SCENARIO BASE In base allo scenario attuale, considerato lo scenario base della ricerca (6,4 milioni di utenti “forti” della sharing economy nel nostro paese) nel 2020 l’economia collaborativa supererà il doppio del suo valore attuale raggiungendo gli 8,8 miliardi di euro, equivalenti allo 0,5% del Pil (9,7 milioni di utenti) e nel 2025 crescerà di oltre il quadruplo rispetto ad oggi, toccando i 14,1 miliardi, cioè lo 0,7% del Pil (12 milioni di utenti).
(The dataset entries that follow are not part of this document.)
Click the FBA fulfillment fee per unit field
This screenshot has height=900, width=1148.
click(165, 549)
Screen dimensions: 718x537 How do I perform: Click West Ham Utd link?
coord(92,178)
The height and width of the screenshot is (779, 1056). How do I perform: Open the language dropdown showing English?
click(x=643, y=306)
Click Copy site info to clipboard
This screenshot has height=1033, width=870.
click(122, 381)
SCENARIO 1: SHARING BOOST Un primo scenario è basato sull’ipotesi che a decollare sia la popolazione di utenti della sharing economy (dagli attuali 6,4 milioni a 11,5 milioni nel 2020 e 16,5 milioni nel 2025). In termini di valore aggiunto per l’economia, nel 2020 il valore della sharing economy è previsto in 10,2 miliardi di euro (+16% rispetto allo scenario base) e, nel 2025, in 19,4 miliardi (+37% vs. scenario base).
SCENARIO 2: DIGITAL DISRUPTION Lo scenario digital disruption è quello più ottimista, perché ipotizza non solo l’incremento degli utenti della sharing economy (11,6 milioni nel 2020 e 21,4 milioni nel 2025), ma anche un allargamento della popolazione di internauti in assoluto all’interno di tutte le fasce, frutto degli investimenti sulle infrastrutture digitali che andranno probabilmente aumentando. In questo secondo scenario l’impatto economico dell’economia collaborativa risulterebbe pari a 10,5 miliardi nel 2020 (0,6% sul PIL) e a 25,2 miliardi di euro nel 2025 (1,38% sul PIL).
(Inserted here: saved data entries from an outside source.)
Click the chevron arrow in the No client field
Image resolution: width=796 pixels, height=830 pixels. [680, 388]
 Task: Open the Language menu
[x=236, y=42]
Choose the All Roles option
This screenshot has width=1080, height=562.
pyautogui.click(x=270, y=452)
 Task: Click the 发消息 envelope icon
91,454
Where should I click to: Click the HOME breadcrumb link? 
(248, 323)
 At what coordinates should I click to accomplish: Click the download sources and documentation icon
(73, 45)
SCENARIO 3: BOLLA E se si trattasse di una bolla? La ricerca prova a rispondere anche a questa domanda e ipotizza, per il 2025, un valore di soli 4 miliardi di euro, dopo aver raggiunto un picco di 14 miliardi di euro nel 2019.
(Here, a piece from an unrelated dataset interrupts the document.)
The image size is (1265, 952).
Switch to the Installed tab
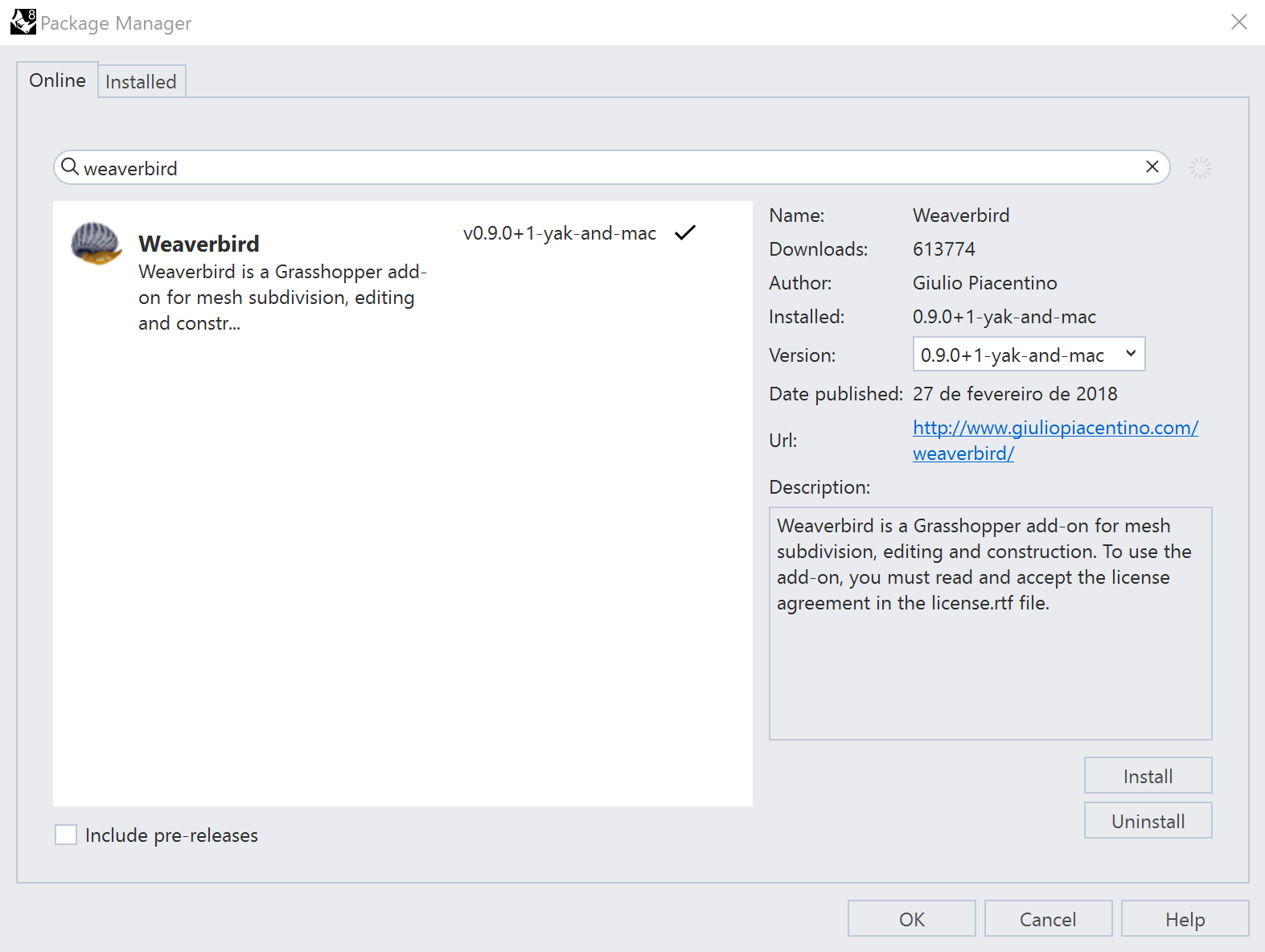click(x=141, y=82)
“Quello della sharing economy – commenta Luciano Canova, docente di Economia Comportamentale all’Università di Pavia – è sicuramente un tema caldo del dibattito scientifico, per l’importanza che riveste come trend dell’innovazione sociale e come possibile nuovo paradigma dei rapporti tra economia e società. Mancano ancora modelli di valutazione di impatto economico, per cui abbiamo provato a quantificare il peso economico dei settori coinvolti dall’economia collaborativa e a modellare l’evoluzione da qui a 10 anni del PIL, tenendo conto di alcune leve comportamentali e alcuni dati che riguardano appunto gli utenti dei servizi di sharing. E’ il primo tentativo di stimare il valore economico dell’economia collaborativa in Italia e crediamo che la metodologia della dinamica dei sistemi sia uno strumento utilissimo per presentare scenari e prospettive da qui al 2025”.